Write out the records from the line with "You are a GUI" up to and including the line with "Task: Click on", substituting "step" for "action" and leaving everything else as it is.
——
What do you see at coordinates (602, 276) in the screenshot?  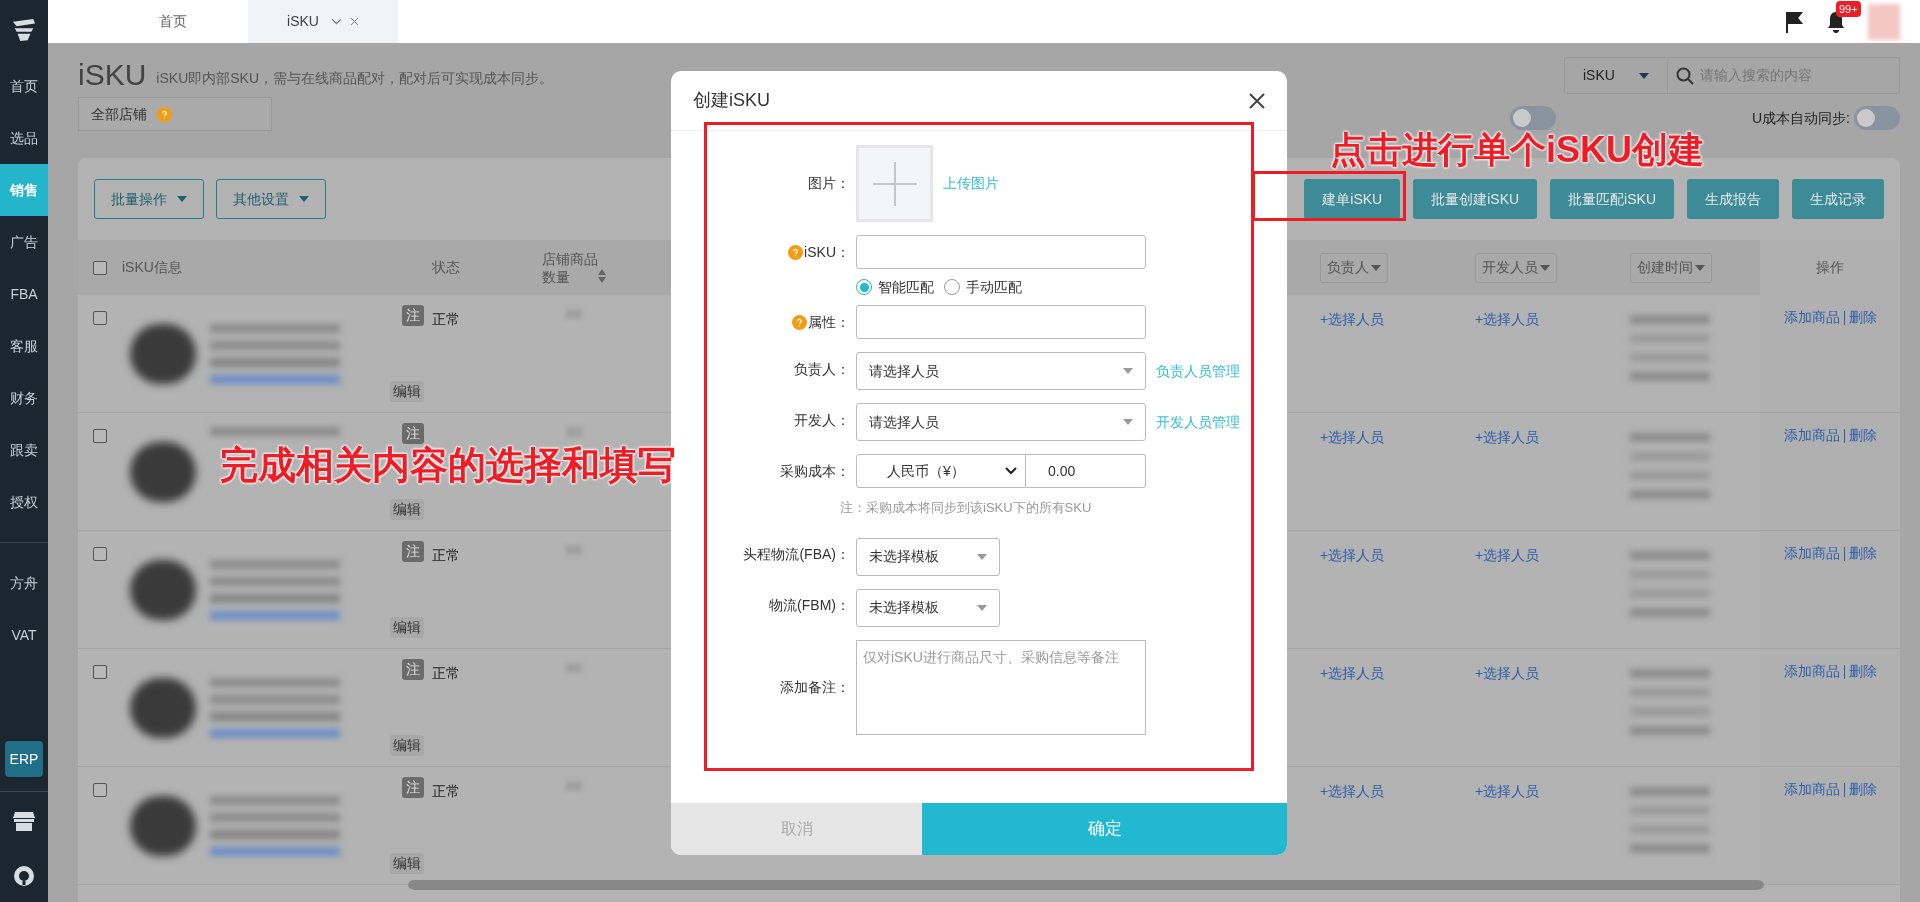 I see `sort-icon` at bounding box center [602, 276].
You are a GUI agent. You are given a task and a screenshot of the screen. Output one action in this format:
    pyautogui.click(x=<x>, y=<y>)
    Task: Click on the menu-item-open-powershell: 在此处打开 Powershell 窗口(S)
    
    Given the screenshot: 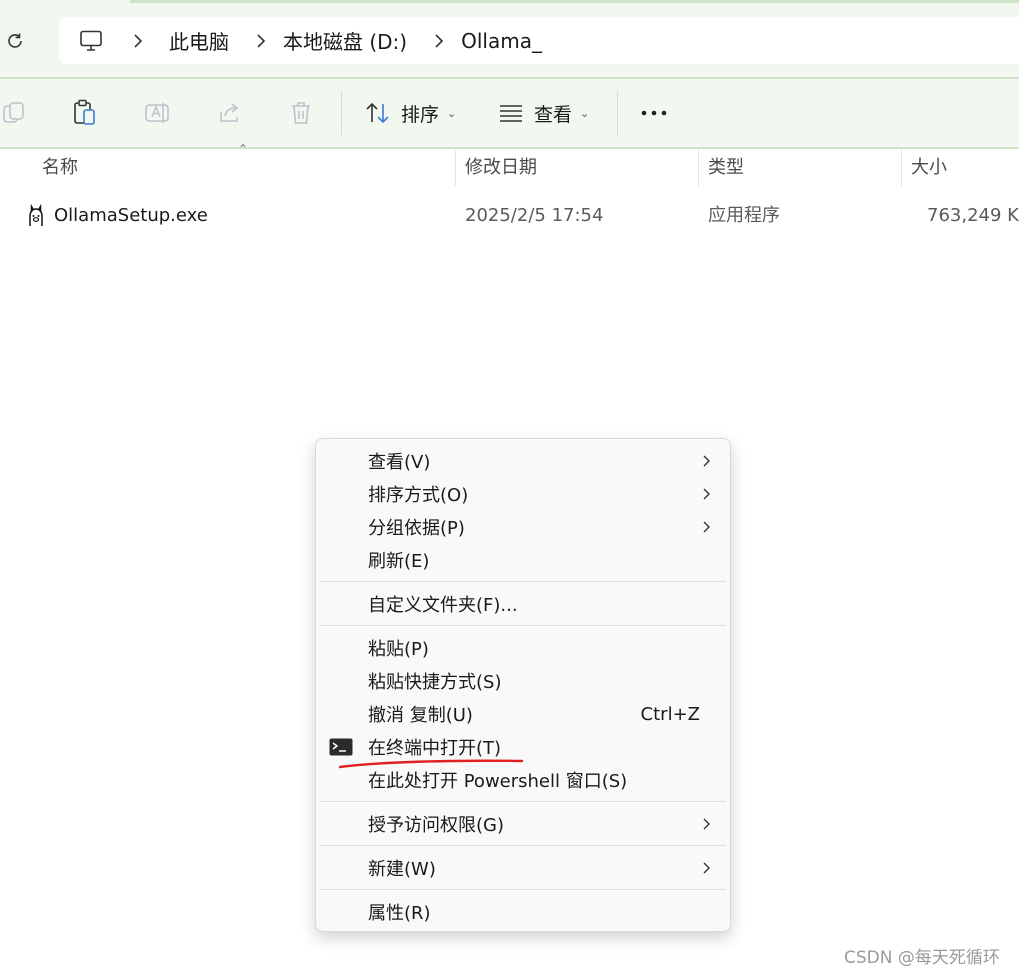 What is the action you would take?
    pyautogui.click(x=523, y=780)
    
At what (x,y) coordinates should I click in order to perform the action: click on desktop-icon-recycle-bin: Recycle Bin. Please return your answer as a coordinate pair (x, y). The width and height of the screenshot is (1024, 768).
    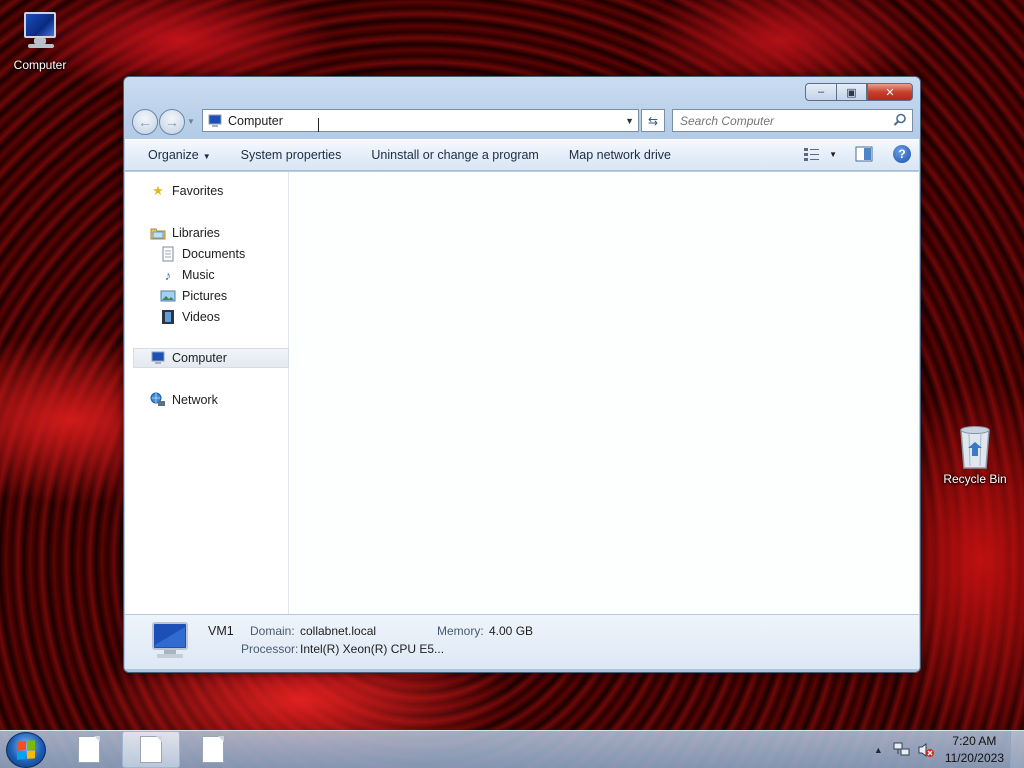
    Looking at the image, I should click on (975, 455).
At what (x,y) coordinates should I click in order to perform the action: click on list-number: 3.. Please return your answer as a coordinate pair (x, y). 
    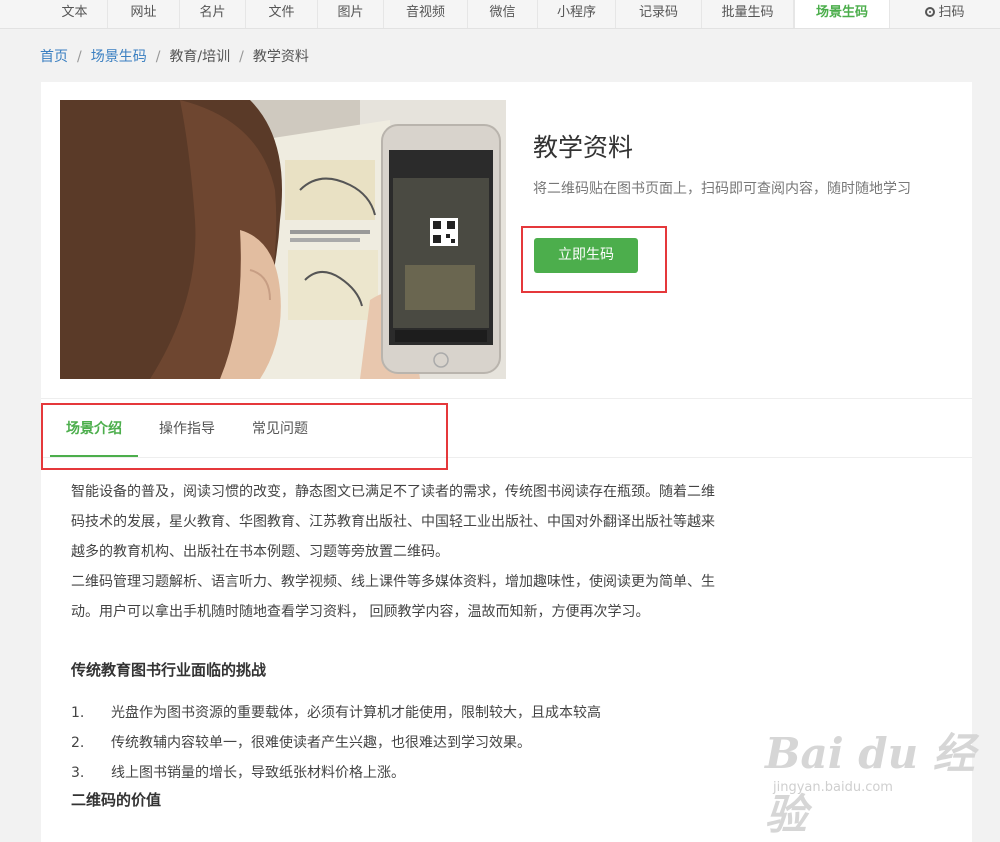
    Looking at the image, I should click on (78, 773).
——
**OUTPUT OF THE TASK:**
You are a GUI agent. You are given a task and a screenshot of the screen. Output one step in this format:
    pyautogui.click(x=<x>, y=<y>)
    Task: Click on the menu-item-open-powershell: 在此处打开 Powershell 窗口(S)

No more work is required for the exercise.